Martin Brambach: Auf allen Kanälen

Ich führe ja schon seit einiger Zeit meine ganz persönliche Martin Brambach-Strichliste. Derzeit liegt die Brambach-Quote der Öffentlich-Rechtlichen bei gefühlten 30 Prozent zur besten Sendezeit. Es gibt kaum noch einen Tatort ohne ihn: Zuletzt nervte er Ulrich Tukur als Dorfpolizist, am kommenden Sonntag wird er im Leipziger namens "Schön ist anders" zu sehen sein. Und wer hat gestern Abend genau hingesehen? In "Die Entdeckung der Currywurst" hatte er einen kurzen, aber ganz brambach-typischen Auftritt als Gauredner. Der Mann ist präsent - ja fast schon überpräsent. Und ich sage: richtig so. Denn keiner verkörpert so gut den typisch deutschen Durchschnittsbürger aus der Mittelschicht, der bevorzugt in einer Bürotätigkeit vor sich hin dämmert, mit Durchschnittstalent in einem Durchschnittsleben. Schnoddrig, unbeholfen und immer ein wenig schlecht gelaunt.

Brambach schlüpft wie kein Zweiter chamäleonartig in diese Rollen. So gut, dass man ihn kaum noch wahrnimmt. Vielleicht besetzt man ihn deshalb so oft.
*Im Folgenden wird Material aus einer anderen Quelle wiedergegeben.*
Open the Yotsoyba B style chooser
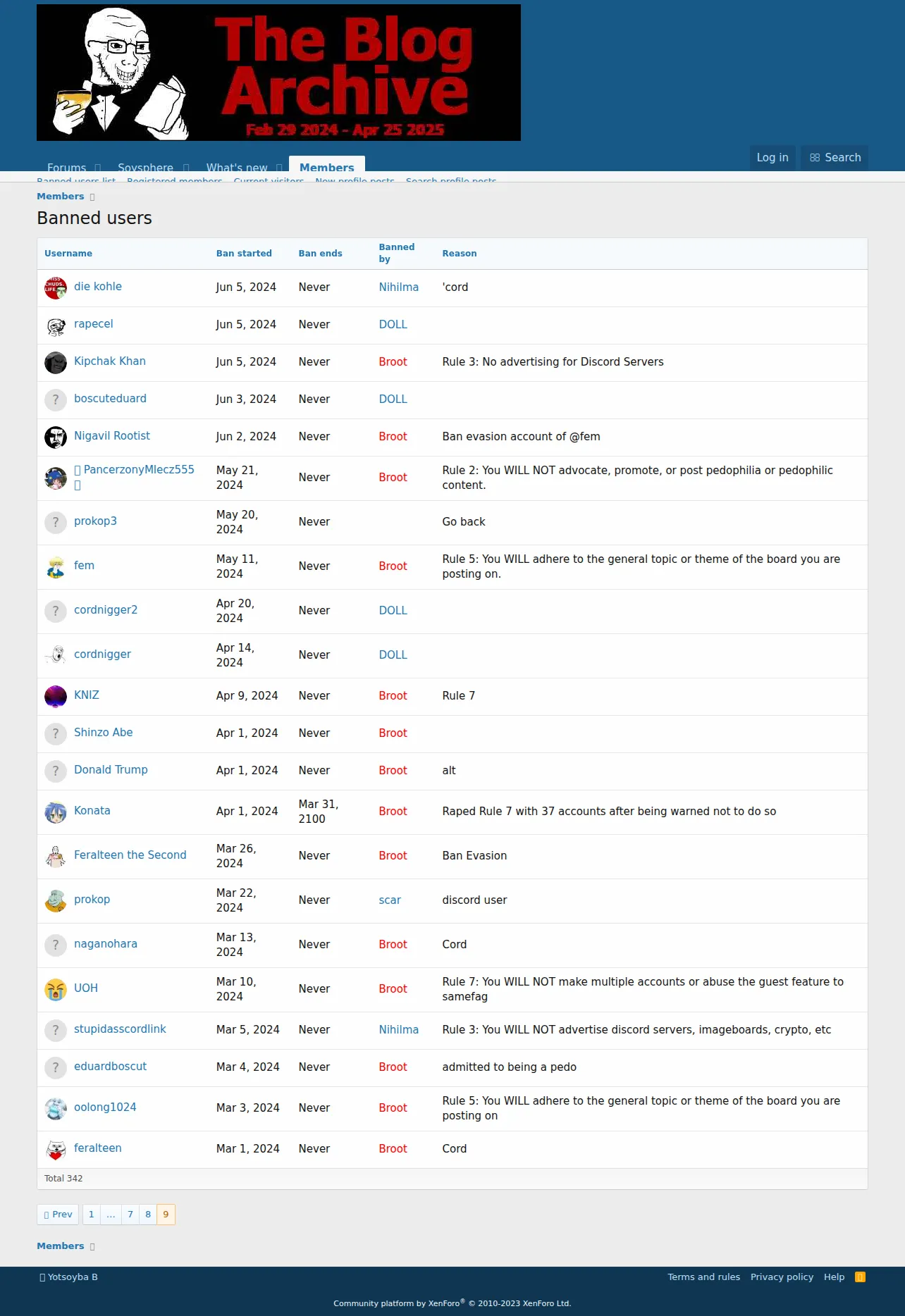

Weil er mit seinem Umfeld verschmilzt, ganz gleich in welcher Geschichte. Und er wählt sich davon nur die besten aus: "Das Leben der Anderen", "Yella", "Unter anderen Umständen", "KDD" - die Liste ist lang und wird immer länger. Das ist gut und soll auch so bleiben. Aber man fragt sich schon: Wann hat Brambach mal frei?